Huntington Hospital, home to the area’s sole trauma center, reported this week that ER visits had returned to being in the low 100s each day after peaking at 242 patients one day last week. Speaking Tuesday, Dr. Kimberly Shriner — director of infection prevention and control at Huntington — said hospitalizations there are beginning to reduce availability of some procedures but are not yet inhibiting the trauma center.
“[Our staff] know how to do this, they’re really good at it and they’re doing it. They’re tired and kind of annoyed by people who won’t get vaccinated, but they’re doing their job,” she said. “I think we can squeak by without a collapse. Huntington is really a robust hospital.”
Emergency departments are urging people who think they may have COVID-19 to avoid ERs unless they begin experiencing breathing difficulties, severe weakness or significant fevers. Those with milder symptoms should reach out to doctors via telehealth appoints or seek an urgent care facility as needed. Hospitals are not giving public tests right now, but various clinics, drug stores and popups continue to offer them for free.
So what to do if you test positive for COVID but only have mild or no symptoms?
“Hunker down, stay home, drink fluids,” Tashman said. “Isolate yourself and don’t spread it.”
Maslow, at Adventist Glendale, speculated on Tuesday that the peak of this wave could occur anywhere between five and 21 days.
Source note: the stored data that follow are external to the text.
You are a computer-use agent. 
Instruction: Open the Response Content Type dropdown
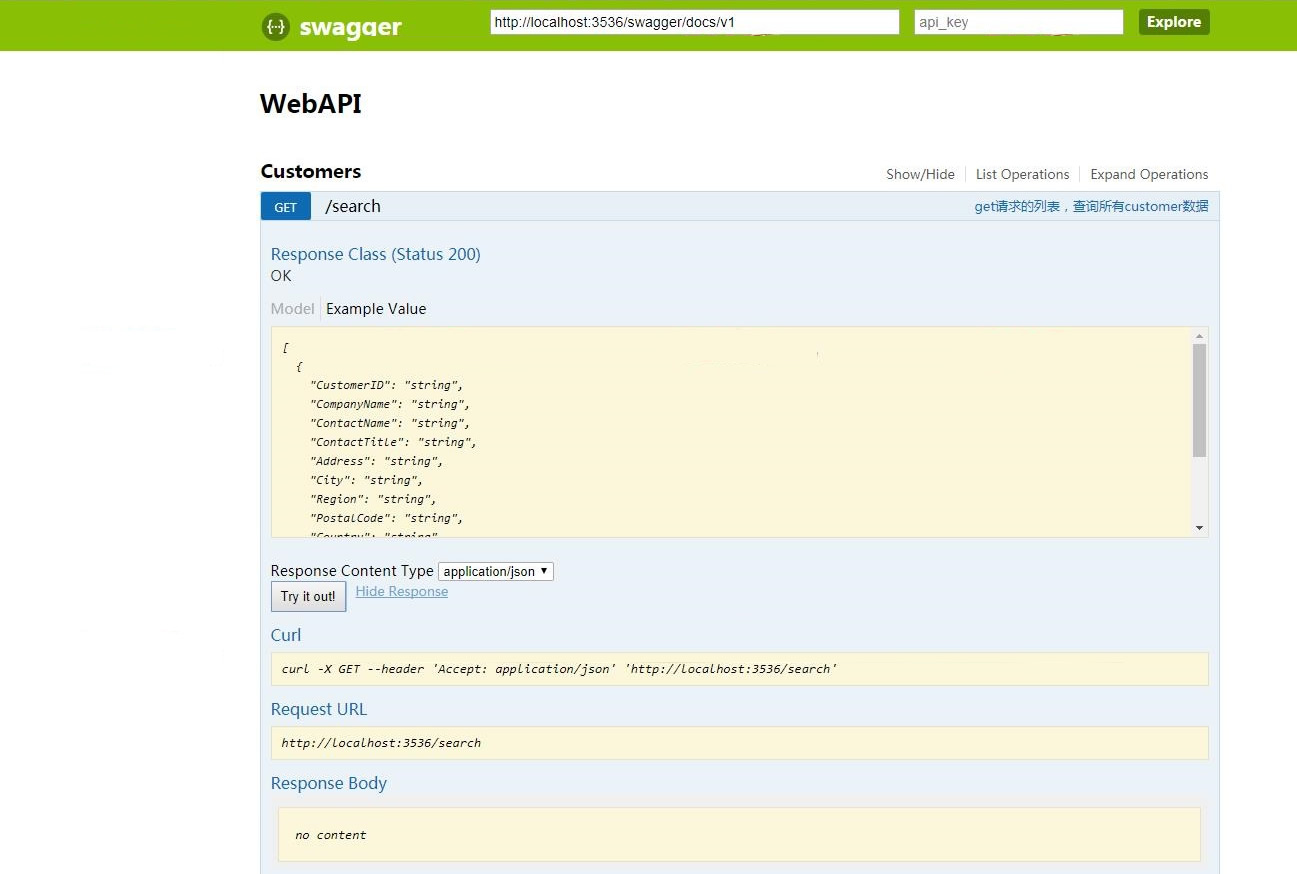coord(496,571)
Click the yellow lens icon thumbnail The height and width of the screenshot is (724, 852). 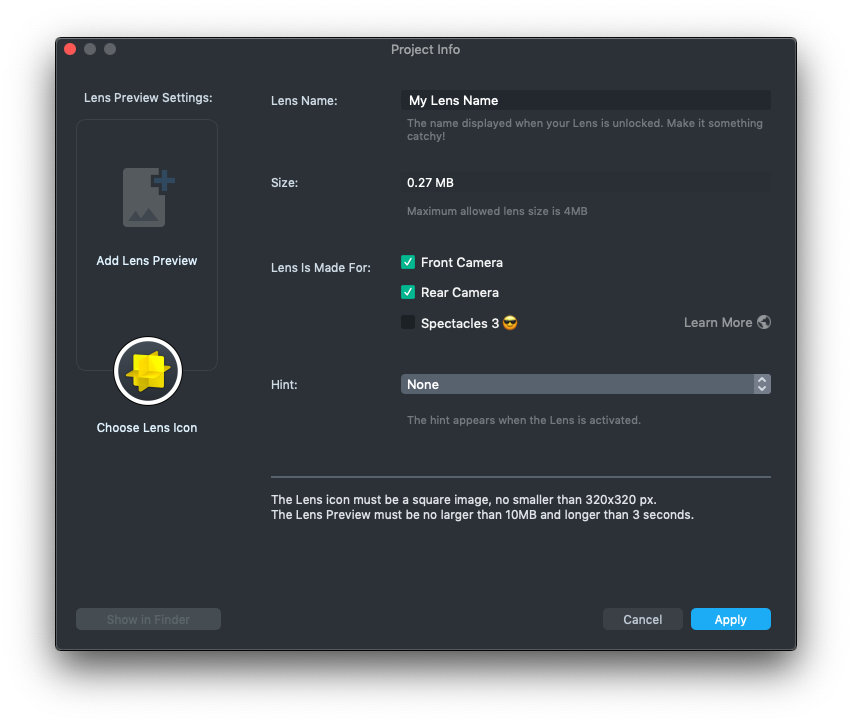pos(148,371)
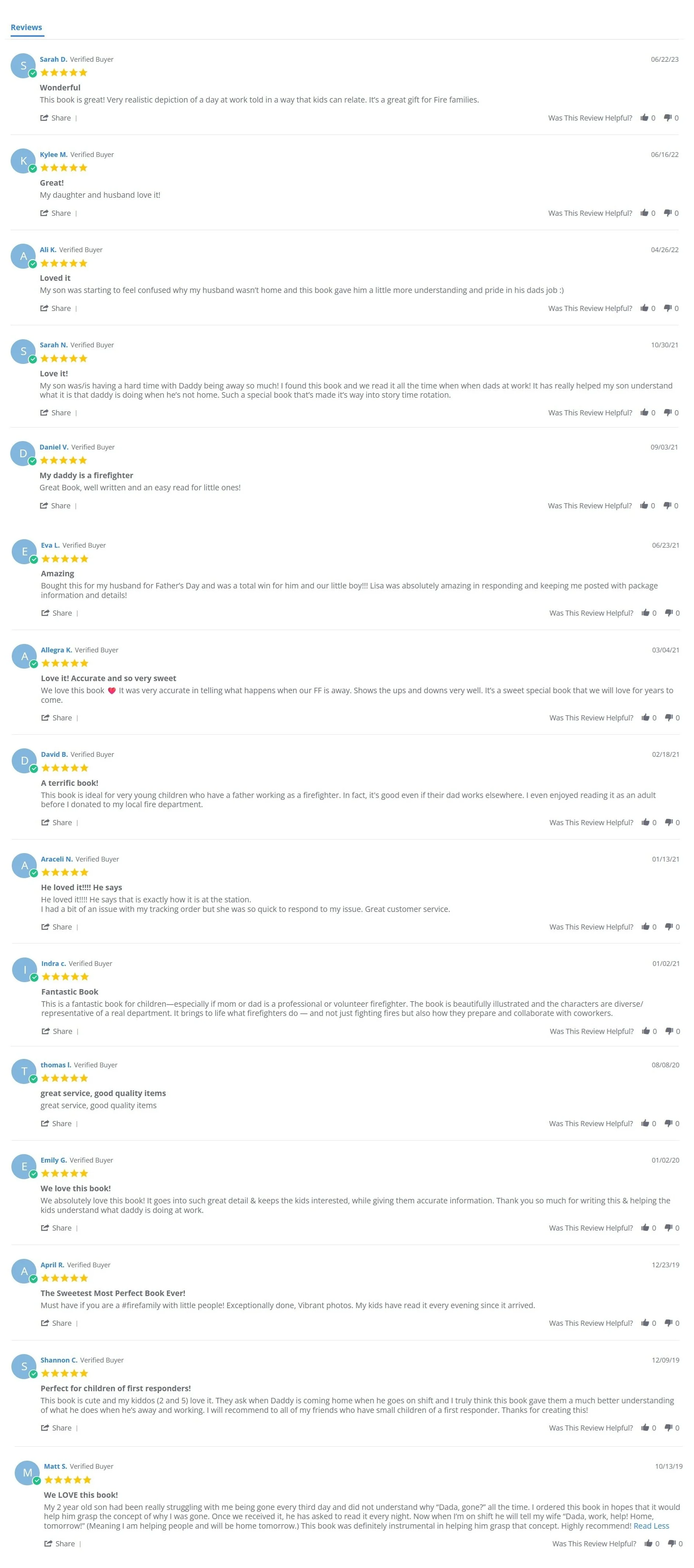Share Matt S.'s review
The image size is (694, 1568).
pos(60,1543)
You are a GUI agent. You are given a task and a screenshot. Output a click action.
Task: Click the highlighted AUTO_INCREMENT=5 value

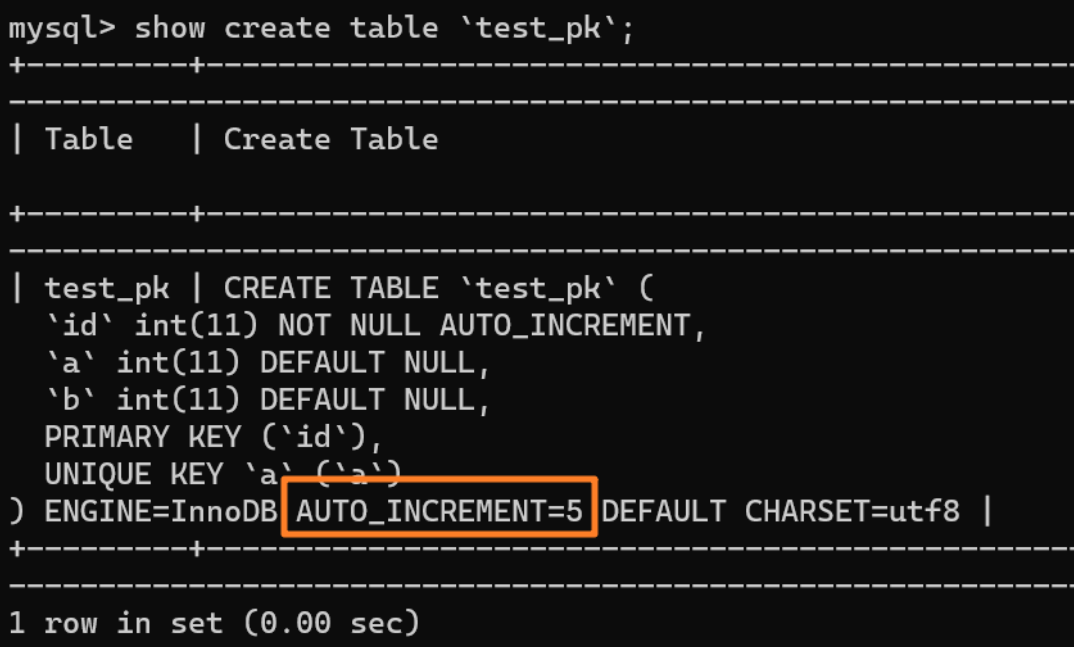439,511
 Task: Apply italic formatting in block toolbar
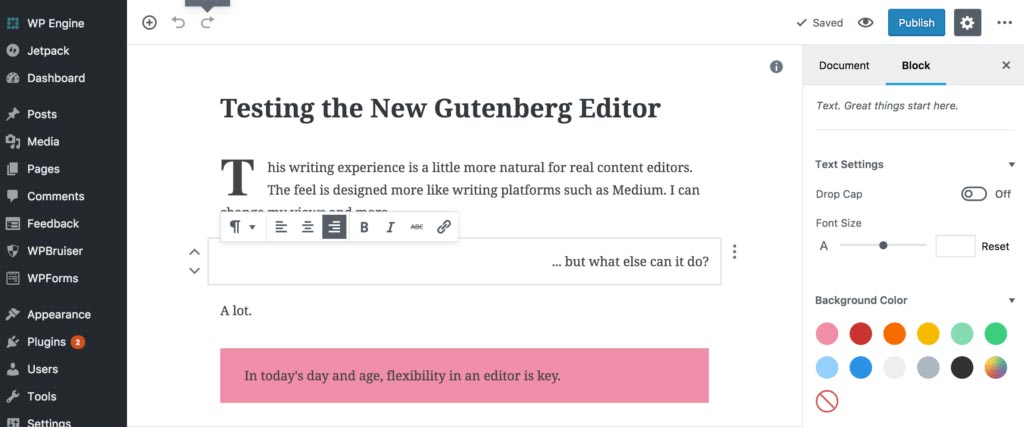tap(391, 227)
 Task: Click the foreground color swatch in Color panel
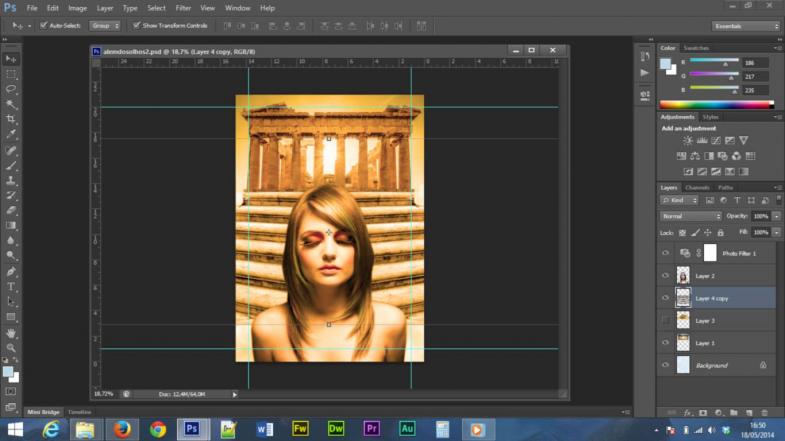(666, 64)
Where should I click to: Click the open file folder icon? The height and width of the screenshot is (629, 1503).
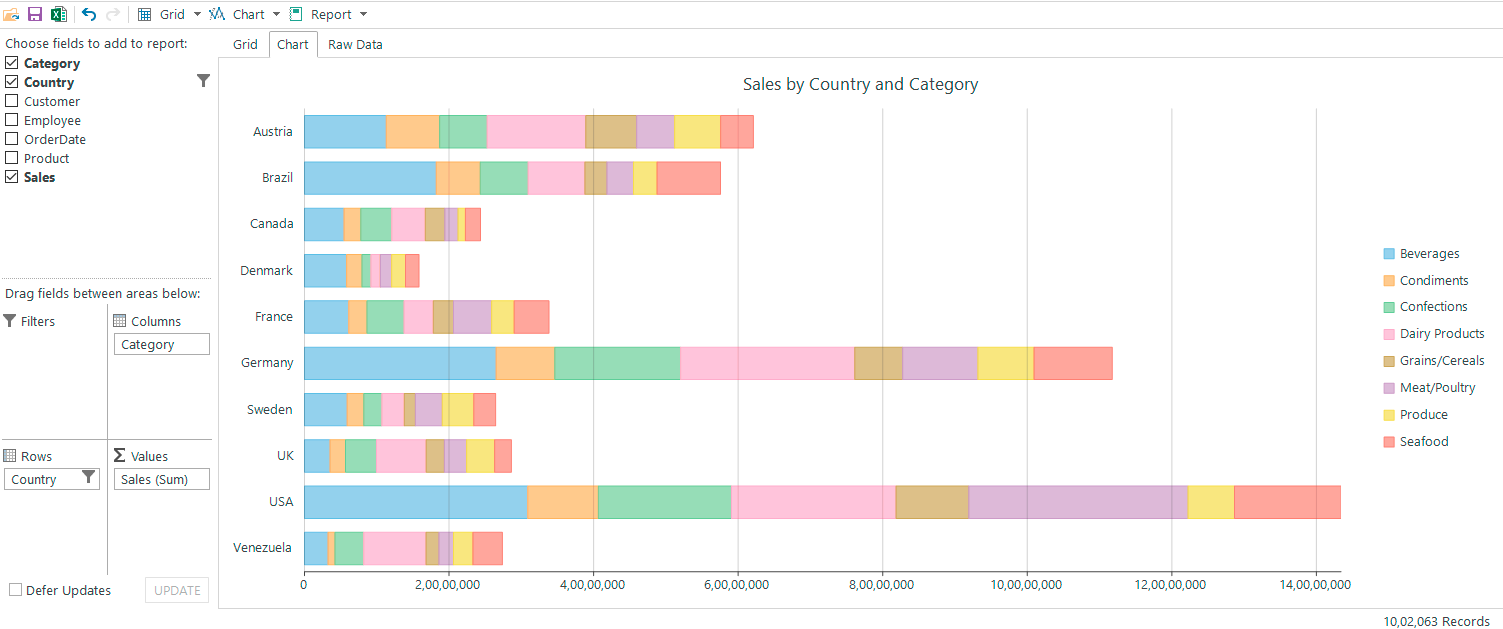[x=11, y=14]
Shriner was similarly optimistic, based on reports from nations like South Africa that are already moving past their Omicron wave, that Southern California may see reduced spread soon.
“I think we’re beginning to approach the summit,” she said. “We kind of bob around at the top — it goes up, down, then up and then we go over the edge and we’re on the other side.”
For a list of COVID-19 testing locations, visit covid19.lacounty.gov/testing.